Exercise requirements -> The copy must run from the line containing "The image size is (1747, 670)." through the final line of the records, both included, exactly as written. It should contain no pictures.

Records shown ->
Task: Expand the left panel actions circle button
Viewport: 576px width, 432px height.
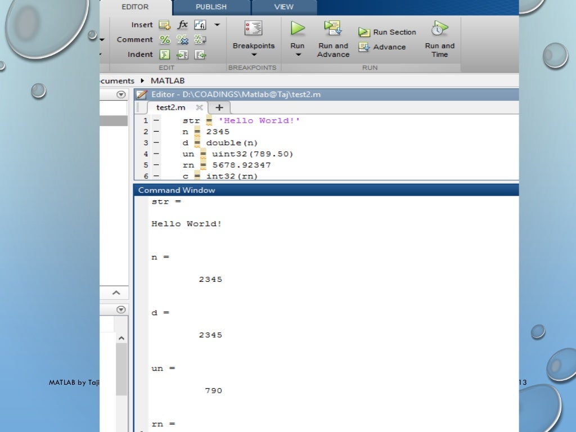Action: point(120,95)
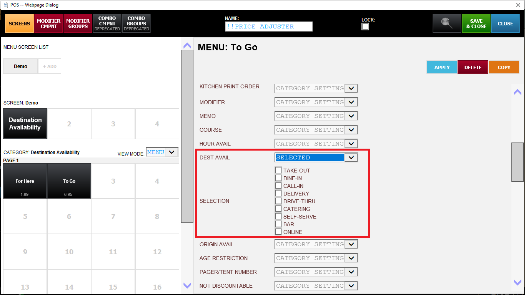Enable the TAKE-OUT destination checkbox

pyautogui.click(x=278, y=170)
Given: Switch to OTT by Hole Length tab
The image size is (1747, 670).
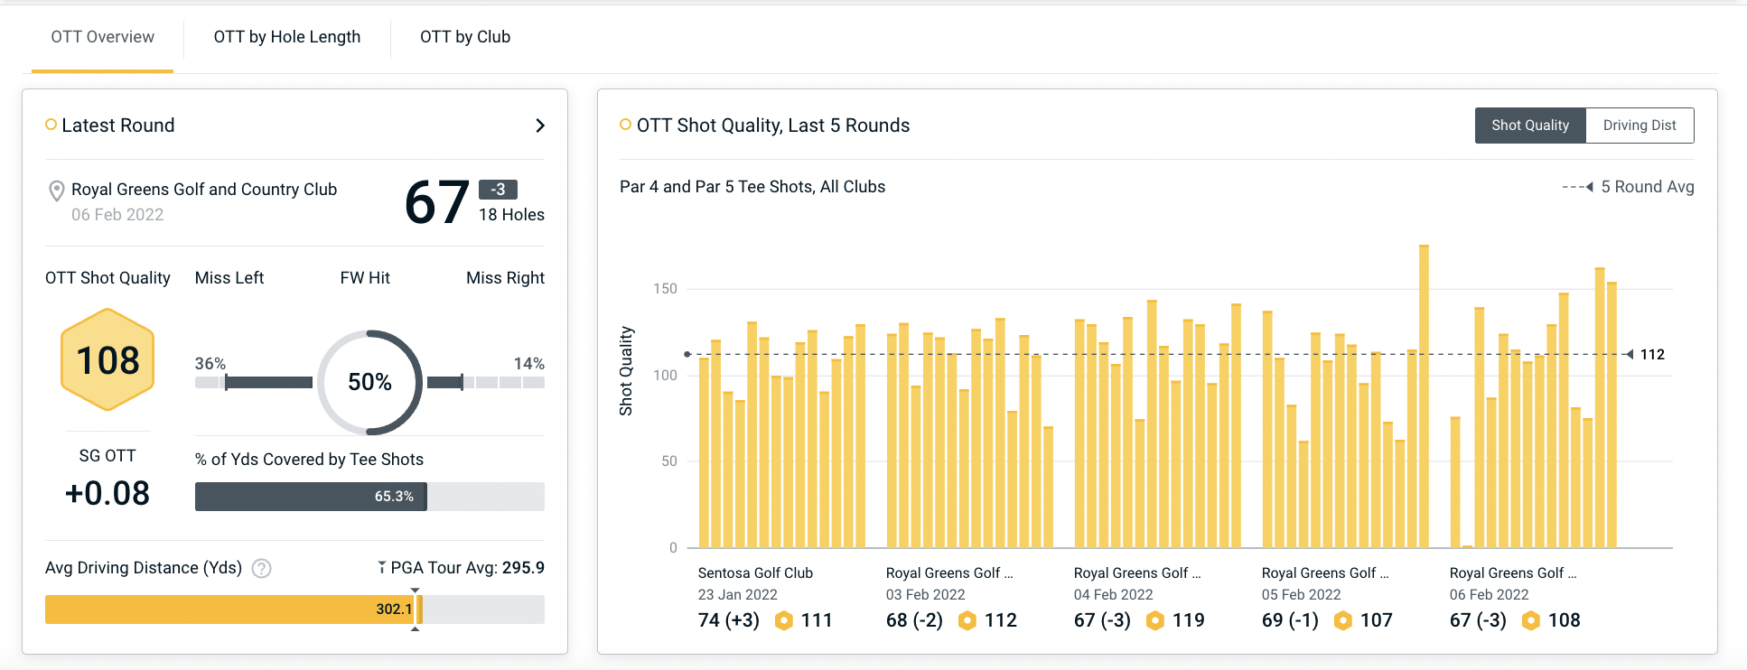Looking at the screenshot, I should (286, 37).
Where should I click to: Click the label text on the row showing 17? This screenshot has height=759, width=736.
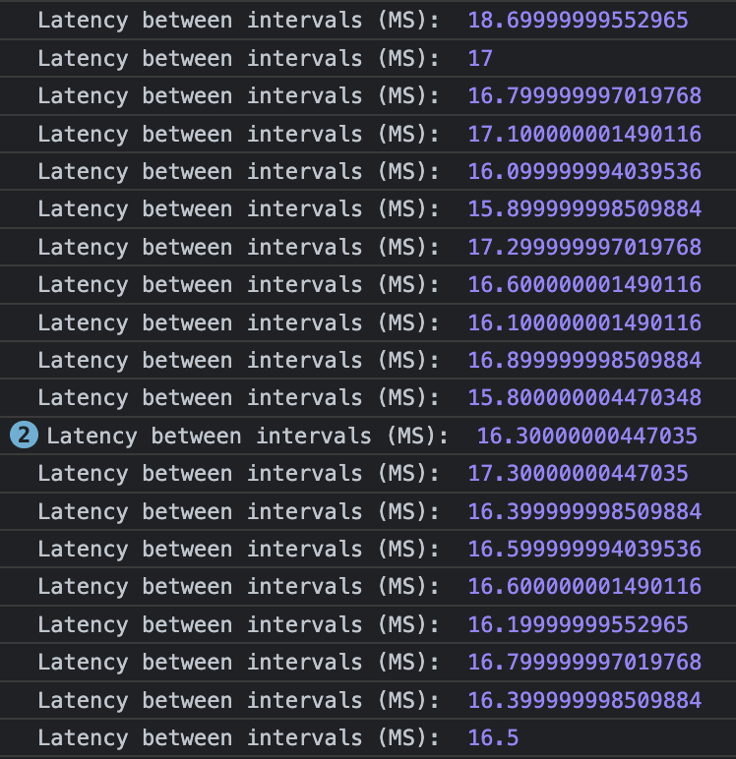coord(238,59)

Answer section ->
The image size is (1747, 670).
Looking at the screenshot, I should (286, 37).
Where should I click to: Click the label text on the row showing 17? This screenshot has height=759, width=736.
coord(238,59)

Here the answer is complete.